-flatten-n fails on lists containing cons cells
Closed this issue · 2 comments
Recently, I have got some issues with -flatten-n
function from this package, most importantly in alphapapa/org-ql#179. The function worked correctly before, but it seems to have got a bug in a recent commit.
For example, if you evaluate the following expression:
(-flatten-n 1 '(((1 . 2)) ((3 . 4))))
It should return '((1 . 2) (3 . 4))
, but it throws the following error instead:
Wrong type argument: listp, 2
I experience this error in several places containing (-flatten-n 1)
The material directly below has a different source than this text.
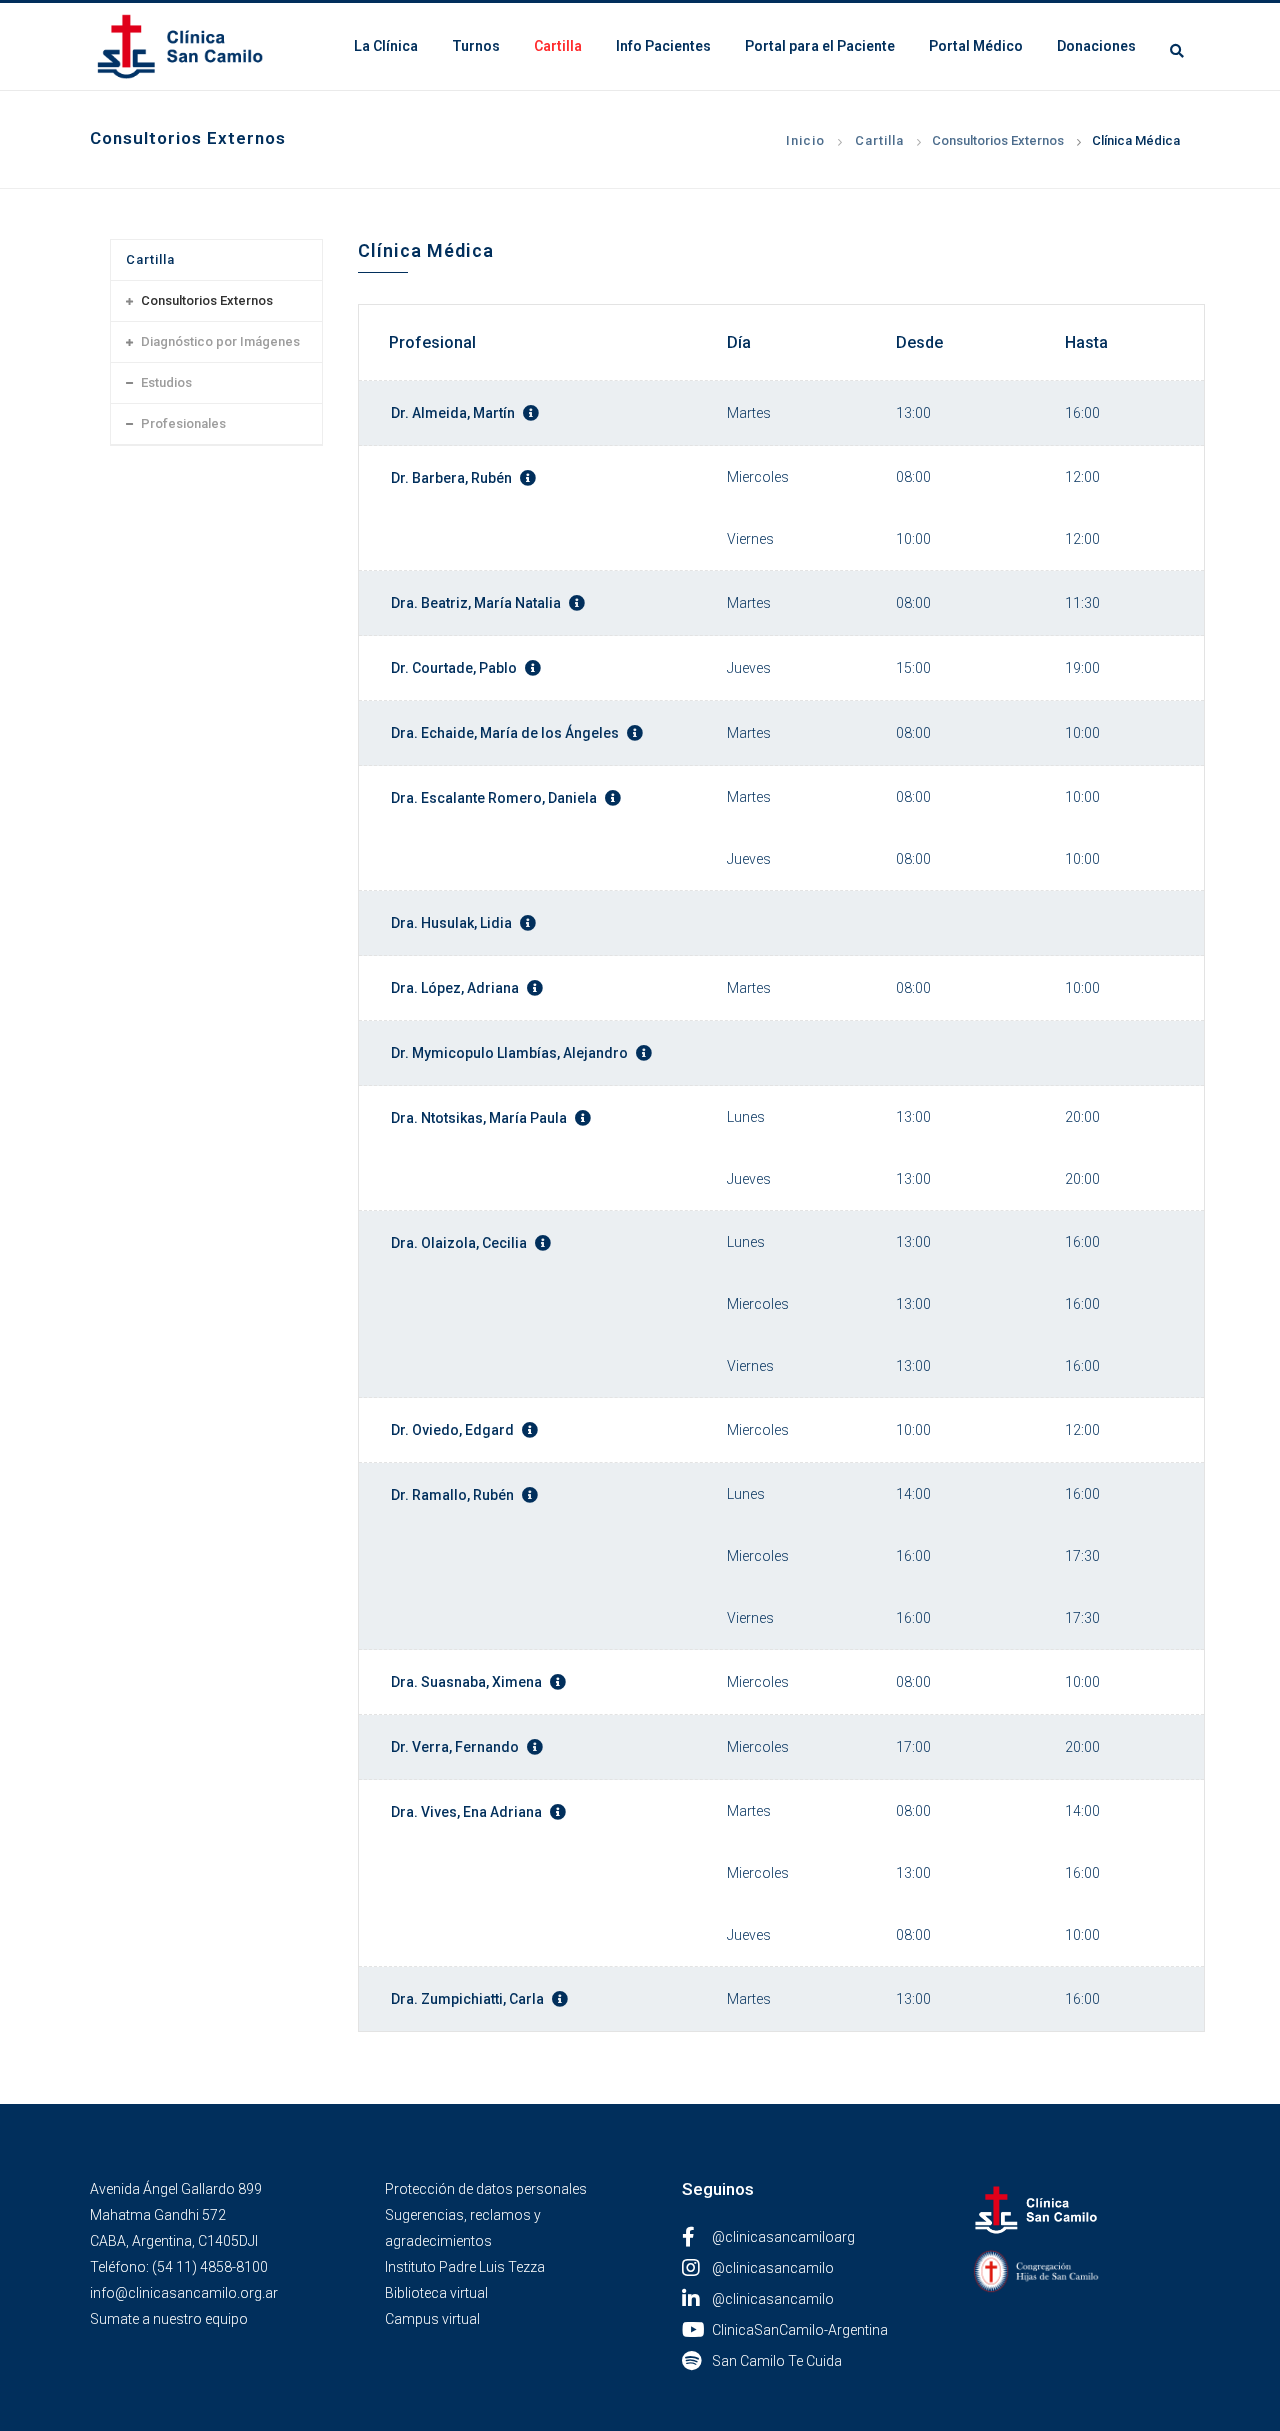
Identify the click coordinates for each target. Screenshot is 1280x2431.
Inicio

, and I was able to resolve them by replacing it with (apply #'append)
.
-flatten-n
is defined as follows in dash.el
:
(defun -flatten-n (num list)
"Flatten NUM levels of a nested LIST.
See also: `-flatten'"
(declare (pure t) (side-effect-free t))
(-last-item (--iterate (--mapcat (-list it) it) list (1+ num))))
It depends on several other functions in this package, and I noticed that -list
and --iterate
were changed in the following commits:
- 1d58249 Write -iterate in terms of --iterate 2 months ago
- 1152feb Deprecate variadic -list 2 months ago
Could you investigate these suspicious commits for fixing the issue with -flatten-n
? (apply #'append)
works as a replacement for (-flatten-n 1)
, but I don't know what will be the performant implementation for those functions.
Thanks for catching this!
The bug was in this part of my rewrite of --iterate
as a macro:
(dotimes (_ ,n)
(push it ,res)
(setq it ,form))
Here, form
was evaluated one too many times at the end of the loop.
While fixing this I also found and fixed the following bug that the macro has suffered from since day 1:
(let (l) (--iterate (push 1 l) (push 0 l) 0) l)
This returns (0)
, when it should actually return ()
!
(apply #'append)
works as a replacement for(-flatten-n 1)
, but I don't know what will be the performant implementation for those functions.
(apply #'append)
will always be faster than (-flatten-n 1)
, even after my simplification of -flatten-n
in commit 0b9cdba.
The fix is now included in versions 2.18.1
and 2.18.1.0.20210228
on GNU ELPA and GNU-devel ELPA, respectively.